=== Begin Enclosure ===

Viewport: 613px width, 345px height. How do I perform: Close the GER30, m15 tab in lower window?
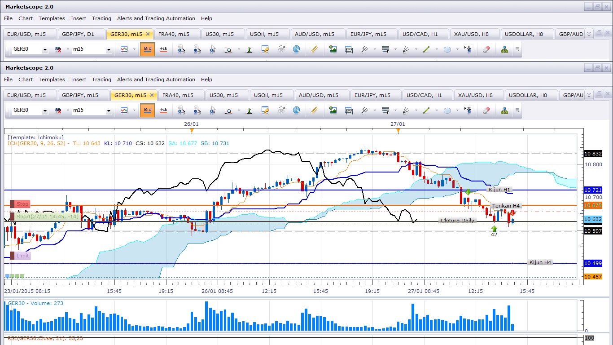coord(152,95)
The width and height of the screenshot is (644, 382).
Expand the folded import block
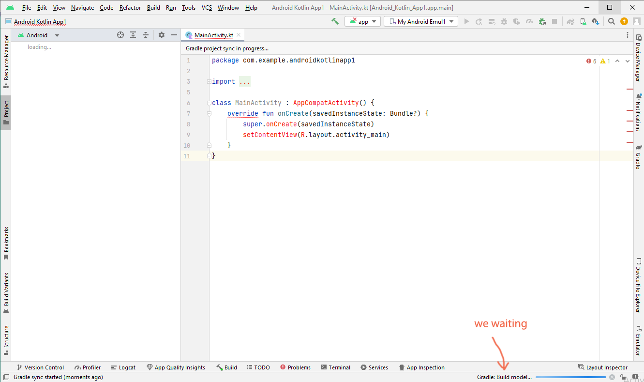[x=244, y=82]
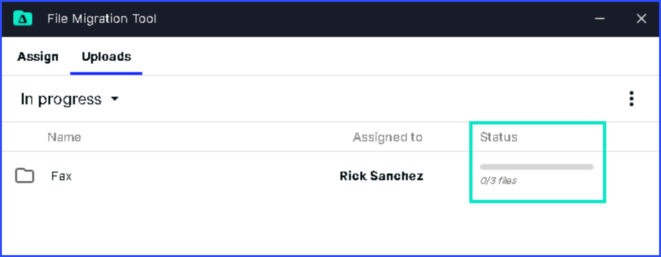Click assignee Rick Sanchez
Image resolution: width=661 pixels, height=257 pixels.
[x=381, y=176]
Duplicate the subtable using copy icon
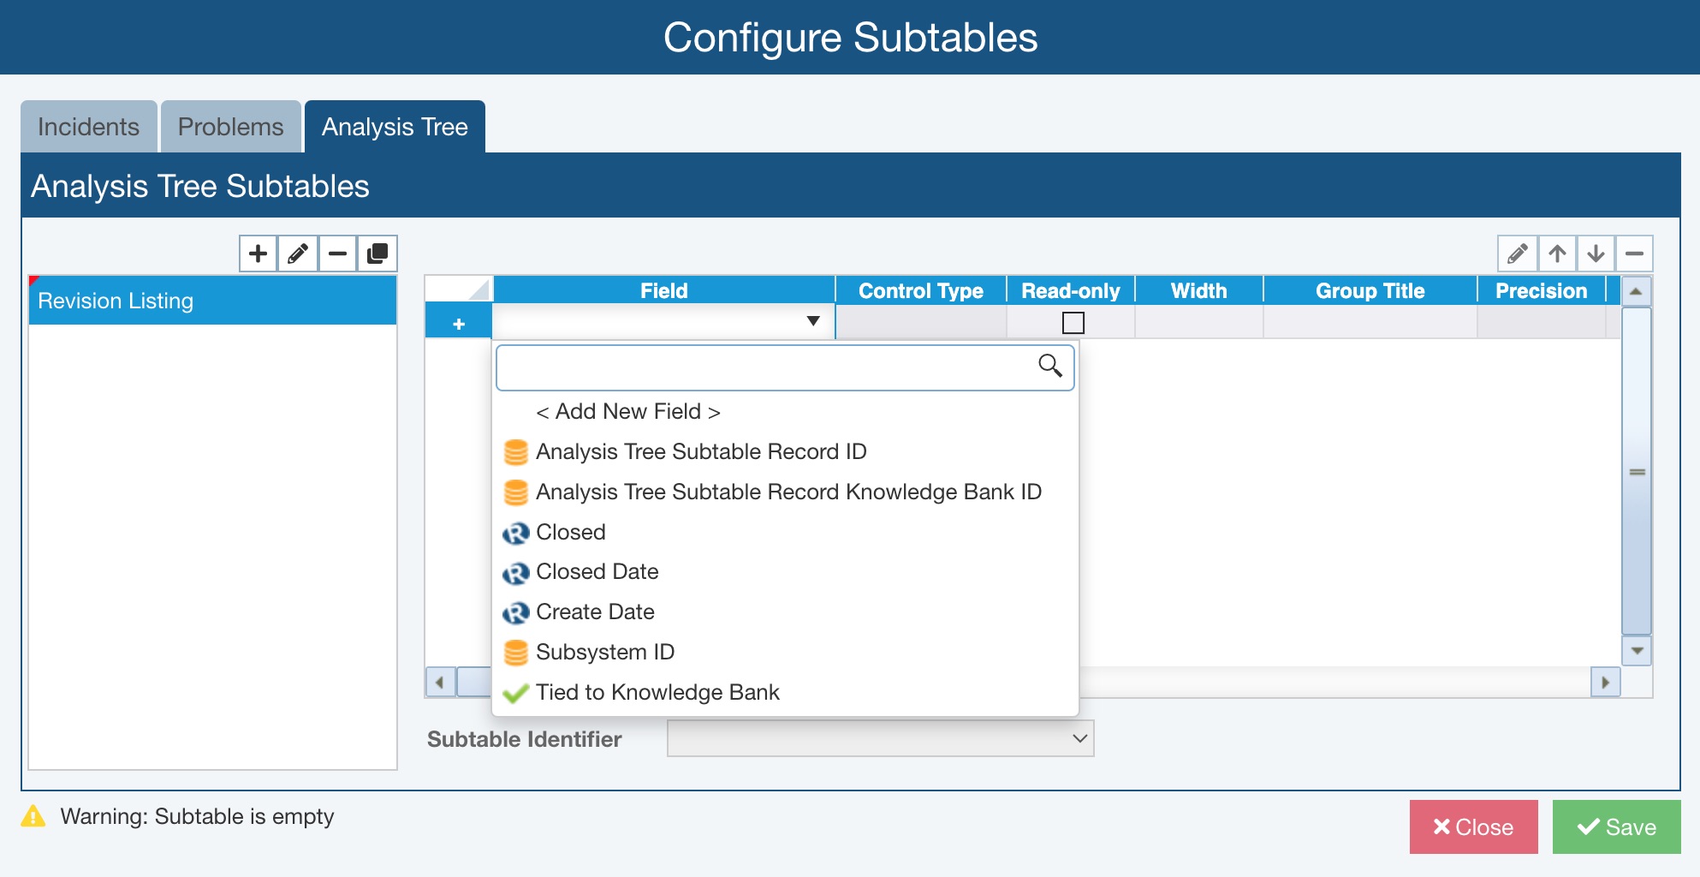Screen dimensions: 1700x877 377,254
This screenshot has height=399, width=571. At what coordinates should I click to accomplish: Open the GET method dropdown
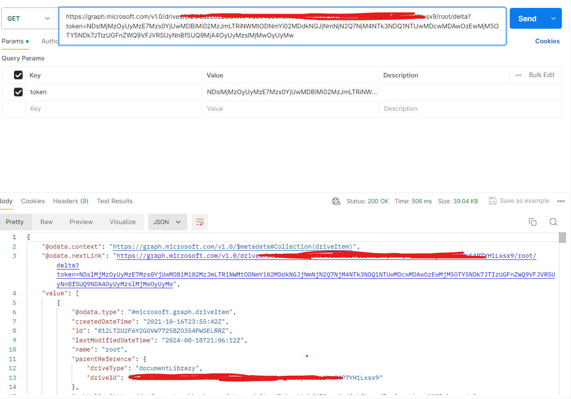pyautogui.click(x=29, y=18)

=== End Enclosure ===

### PROBLEM REQUIREMENTS
A word-for-word transcription of the listing is needed, minus its images.

### EXERCISE RESPONSE
Viewport: 613px width, 345px height. How do I perform: Close the GER30, m15 tab in lower window?
coord(152,95)
The width and height of the screenshot is (644, 382).
Expand the folded import block
[x=244, y=82]
Click assignee Rick Sanchez
Image resolution: width=661 pixels, height=257 pixels.
[x=381, y=176]
Duplicate the subtable using copy icon
Screen dimensions: 1700x877 377,254
This screenshot has height=399, width=571. At what coordinates should I click to accomplish: Open the GET method dropdown
pyautogui.click(x=29, y=18)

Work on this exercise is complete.